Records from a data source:
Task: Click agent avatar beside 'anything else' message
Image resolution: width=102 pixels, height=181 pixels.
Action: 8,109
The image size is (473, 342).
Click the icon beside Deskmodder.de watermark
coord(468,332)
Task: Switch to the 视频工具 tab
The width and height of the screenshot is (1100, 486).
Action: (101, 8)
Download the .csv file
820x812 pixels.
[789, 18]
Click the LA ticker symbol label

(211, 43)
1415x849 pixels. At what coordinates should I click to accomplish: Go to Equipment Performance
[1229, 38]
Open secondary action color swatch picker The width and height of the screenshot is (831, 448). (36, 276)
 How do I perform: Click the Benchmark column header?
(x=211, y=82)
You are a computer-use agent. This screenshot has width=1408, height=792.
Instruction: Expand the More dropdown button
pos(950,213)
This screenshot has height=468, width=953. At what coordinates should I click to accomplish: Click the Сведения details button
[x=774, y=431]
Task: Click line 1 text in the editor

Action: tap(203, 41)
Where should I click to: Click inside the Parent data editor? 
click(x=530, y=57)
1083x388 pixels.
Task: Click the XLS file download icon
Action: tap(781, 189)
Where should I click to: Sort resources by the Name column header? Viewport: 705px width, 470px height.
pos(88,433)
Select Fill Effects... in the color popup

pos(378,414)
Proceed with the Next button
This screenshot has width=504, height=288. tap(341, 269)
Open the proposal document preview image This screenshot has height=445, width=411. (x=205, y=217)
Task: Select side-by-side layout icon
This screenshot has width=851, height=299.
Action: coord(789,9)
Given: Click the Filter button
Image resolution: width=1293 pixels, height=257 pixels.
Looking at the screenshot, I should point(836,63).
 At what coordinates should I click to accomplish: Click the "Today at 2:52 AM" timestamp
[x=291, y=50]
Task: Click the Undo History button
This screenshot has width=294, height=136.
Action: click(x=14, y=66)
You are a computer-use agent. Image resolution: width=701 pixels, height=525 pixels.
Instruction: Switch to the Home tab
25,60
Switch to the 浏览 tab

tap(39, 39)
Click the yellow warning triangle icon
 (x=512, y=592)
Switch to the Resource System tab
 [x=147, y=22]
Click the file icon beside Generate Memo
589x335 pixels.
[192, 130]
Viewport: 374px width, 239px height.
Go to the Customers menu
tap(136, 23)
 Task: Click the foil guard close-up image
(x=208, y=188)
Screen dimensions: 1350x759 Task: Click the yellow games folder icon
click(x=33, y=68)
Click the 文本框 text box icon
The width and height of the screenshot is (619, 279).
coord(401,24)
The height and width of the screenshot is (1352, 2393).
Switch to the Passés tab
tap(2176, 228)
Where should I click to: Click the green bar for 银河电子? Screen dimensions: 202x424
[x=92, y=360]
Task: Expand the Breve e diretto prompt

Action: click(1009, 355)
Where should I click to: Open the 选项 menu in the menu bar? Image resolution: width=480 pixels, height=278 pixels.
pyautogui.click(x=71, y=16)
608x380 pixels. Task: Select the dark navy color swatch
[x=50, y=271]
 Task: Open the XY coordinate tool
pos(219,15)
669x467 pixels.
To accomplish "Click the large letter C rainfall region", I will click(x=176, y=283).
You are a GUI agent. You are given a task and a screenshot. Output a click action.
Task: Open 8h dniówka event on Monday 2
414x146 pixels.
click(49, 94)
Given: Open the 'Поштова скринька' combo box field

# [Stated task]
Rewrite the records above, putting "Go" wherever "Switch" occurs and leaving everything else unchanged.

# [Final result]
Task: Click agent avatar beside 'anything else' message
Image resolution: width=102 pixels, height=181 pixels.
Action: 8,109
The image size is (473, 342).
Click the icon beside Deskmodder.de watermark
coord(468,332)
Task: Go to the 视频工具 tab
The width and height of the screenshot is (1100, 486).
Action: (101, 8)
Download the .csv file
820x812 pixels.
[789, 18]
Click the LA ticker symbol label

(211, 43)
1415x849 pixels. At what coordinates should I click to accomplish: Go to Equipment Performance
[1229, 38]
Open secondary action color swatch picker The width and height of the screenshot is (831, 448). (36, 276)
 How do I perform: Click the Benchmark column header?
(x=211, y=82)
You are a computer-use agent. This screenshot has width=1408, height=792.
Instruction: Expand the More dropdown button
pos(950,213)
This screenshot has height=468, width=953. At what coordinates should I click to accomplish: Click the Сведения details button
[x=774, y=431]
Task: Click line 1 text in the editor

Action: tap(203, 41)
Where should I click to: Click inside the Parent data editor? 
click(x=530, y=57)
1083x388 pixels.
Task: Click the XLS file download icon
Action: tap(781, 189)
Where should I click to: Sort resources by the Name column header? Viewport: 705px width, 470px height.
pos(88,433)
Select Fill Effects... in the color popup

pos(378,414)
Proceed with the Next button
This screenshot has width=504, height=288. tap(341, 269)
Open the proposal document preview image This screenshot has height=445, width=411. (x=205, y=217)
Task: Select side-by-side layout icon
This screenshot has width=851, height=299.
Action: coord(789,9)
Given: Click the Filter button
Image resolution: width=1293 pixels, height=257 pixels.
Looking at the screenshot, I should point(836,63).
 At what coordinates should I click to accomplish: Click the "Today at 2:52 AM" timestamp
[x=291, y=50]
Task: Click the Undo History button
This screenshot has width=294, height=136.
Action: click(x=14, y=66)
You are a computer-use agent. Image resolution: width=701 pixels, height=525 pixels.
Instruction: Go to the Home tab
25,60
Go to the 浏览 tab

tap(39, 39)
Click the yellow warning triangle icon
 (x=512, y=592)
Go to the Resource System tab
 [x=147, y=22]
Click the file icon beside Generate Memo
589x335 pixels.
[192, 130]
Viewport: 374px width, 239px height.
Go to the Customers menu
tap(136, 23)
 Task: Click the foil guard close-up image
(x=208, y=188)
Screen dimensions: 1350x759 Task: Click the yellow games folder icon
click(x=33, y=68)
Click the 文本框 text box icon
The width and height of the screenshot is (619, 279).
coord(401,24)
The height and width of the screenshot is (1352, 2393).
Go to the Passés tab
tap(2176, 228)
Where should I click to: Click the green bar for 银河电子? Screen dimensions: 202x424
[x=92, y=360]
Task: Expand the Breve e diretto prompt

Action: click(1009, 355)
Where should I click to: Open the 选项 menu in the menu bar? Image resolution: width=480 pixels, height=278 pixels.
pyautogui.click(x=71, y=16)
608x380 pixels. Task: Select the dark navy color swatch
[x=50, y=271]
 Task: Open the XY coordinate tool
pos(219,15)
669x467 pixels.
To accomplish "Click the large letter C rainfall region", I will click(x=176, y=283).
You are a GUI agent. You are given a task and a screenshot. Output a click action.
Task: Open 8h dniówka event on Monday 2
414x146 pixels.
click(49, 94)
Given: Open the 'Поштова скринька' combo box field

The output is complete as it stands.